Il avait pensé à la mort, et à Yeonjun.
Et le ''et'', dans ses pensées, paraissait superflu.
Combien de passants, dans la rue, s'étaient retournés, dans les premiers temps de leur histoire ? Combien de regards alertés son cerveau avait-il effacé ? L'aura de Yeonjun était comme une barrière. Infranchissable dans les deux sens. Un mur de culpabilité et de tendresse, assez des deux dans la balance pour faire taire et faire oublier. Soobin ne se rappelait même plus.
Combien de secondes devant le miroir avant que les bras de son amant ne viennent posséder sa taille ?
L'amant. Celui qui se cache, qui est censé se cacher. Mais d'eux deux, c'était Soobin qui passait son temps dans le noir, à se poser des questions, à hésiter, à repartir en arrière, pour essayer de retrouver plus de lui. De ce qu'il avait laissé sur le chemin.
Personne ne lui avait dit que le temps est assassin. Que Yeonjun ramassait toutes les miettes de son cœur. Qu'il les jetait au feu et qu'elles devenaient des cendres.
- Yeonjun ?
Il vit à l'intérieur de la psyché la masse humaine dans le lit bouger. Une tête blonde émergea des couvertures et deux yeux noirs traversèrent la pièce pour venir le sonder.
Sans rompre le contact, le plus vieux ramassa ses lunettes sur la table de chevet, frôlant du bras une lampe grise à chapeau rouge, dont la proche présence fit se dresser ses poils. Le métal du pied, froid au toucher, venait de lui donner des frissons. Il chaussa ses verres encadrés de plastique noir sur son nez fin, aplatit sa chevelure curieusement mieux sauvegardée par la nuit qu'elle n'aurait dû l'être et se décida enfin à ouvrir sa bouche, après un petit sourire goguenard.
- Qu'est-ce que tu veux ? T'as l'air crevé. Pourtant on s'est pas endormis tard, hier soir...
Las de ses sous-entendus, qui le faisaient pourtant trembler, Soobin se détourna de son reflet pour venir s'asseoir au bord de la couche qu'ils partageaient. Son aîné en avait profité pour se rallonger, à moitié sorti des draps, le crâne posé entre deux oreillers.
- Est-ce que tu m'aimes ?
N'importe qui aurait été pris de court, aurait sursauté, se serait redressé, les joues en feu, que sa réponse soit positive ou négative. N'importe qui. Mais Choi Yeonjun n'était pas n'importe qui. Il s'en gardait bien, à vrai dire. C'est à peine si son sourire s'élargit, si il détourna les yeux. Non, il lança, le ton joueur, en saisissant la main de son cadet ;
- Bien sûr que oui. Qui pourrait ne pas t'aimer ?

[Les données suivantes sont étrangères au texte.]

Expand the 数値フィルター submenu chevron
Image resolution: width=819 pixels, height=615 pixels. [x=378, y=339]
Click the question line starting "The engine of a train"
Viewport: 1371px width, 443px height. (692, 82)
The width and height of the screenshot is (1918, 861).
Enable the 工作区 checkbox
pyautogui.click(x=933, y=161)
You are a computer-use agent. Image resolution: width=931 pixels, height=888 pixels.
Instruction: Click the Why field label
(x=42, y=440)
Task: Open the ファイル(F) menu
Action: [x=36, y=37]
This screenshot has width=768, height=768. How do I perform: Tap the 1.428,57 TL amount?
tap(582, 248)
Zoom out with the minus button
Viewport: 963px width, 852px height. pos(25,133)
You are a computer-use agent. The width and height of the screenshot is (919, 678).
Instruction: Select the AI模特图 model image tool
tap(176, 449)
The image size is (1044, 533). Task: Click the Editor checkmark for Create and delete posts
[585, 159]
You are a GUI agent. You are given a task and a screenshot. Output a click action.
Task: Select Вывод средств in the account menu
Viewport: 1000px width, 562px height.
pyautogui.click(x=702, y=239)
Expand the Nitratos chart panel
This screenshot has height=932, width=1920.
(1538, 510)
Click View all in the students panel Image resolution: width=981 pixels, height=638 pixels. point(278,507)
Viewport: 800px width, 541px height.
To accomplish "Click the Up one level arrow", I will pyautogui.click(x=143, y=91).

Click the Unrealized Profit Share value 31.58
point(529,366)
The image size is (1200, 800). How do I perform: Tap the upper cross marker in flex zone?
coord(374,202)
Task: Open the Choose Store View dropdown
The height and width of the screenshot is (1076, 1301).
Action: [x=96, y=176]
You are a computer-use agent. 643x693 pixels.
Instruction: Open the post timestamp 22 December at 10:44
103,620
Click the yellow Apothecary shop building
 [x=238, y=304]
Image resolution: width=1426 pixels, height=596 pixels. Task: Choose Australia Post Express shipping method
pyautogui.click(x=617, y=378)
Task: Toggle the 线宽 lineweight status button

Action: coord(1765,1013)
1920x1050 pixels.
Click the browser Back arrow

Soobin se sentit plus paumé que jamais. Les gens avaient tendance à répondre ce genre de choses. Le vrai du faux s'en retrouvait emmêlé aux incertitudes et on finissait par perdre complètement tous ses repères. Il remonta ses jambes contre son torse, le dos contre le cadre du lit, sa main gauche toujours emprisonnée par la poigne chaleureuse de Yeonjun.
- Si tu le dis...
Il n'y avait pas eu de premières fois, entre eux. Pas réellement, du moins. Tout était allé tellement vite. Leur premier baiser, à peine s'il s'en souvenait. Le vague souvenir de la mer et du sable entre ses doigts, une odeur de cendre, quelques feux d'artifices. Les premiers temps de leur relation, quand Soobin était si maladroit avec les mots, qu'il mégenrait tout et n'importe quoi, le cerveau en vrac, les joues roses. Les câlins, dans le canapé ou cachés derrière une porte ouverte, le trac et les mains moites. Puis les mots doux, glissés discrètement dans la poche, ouverts dans le secret d'une paume, les yeux brillants et le souffle court. Les gestes, pas ceux qui blessent, ceux qui apaisent, le soutien d'une épaule, la remise en place d'une mèche vagabonde, un souffle dans le cou. Tous ces moments qui revenaient comme des gifles à chaque fois que Soobin voulait retrouver la quiétude du passé. Le bonheur. L'effet boomerang du déni.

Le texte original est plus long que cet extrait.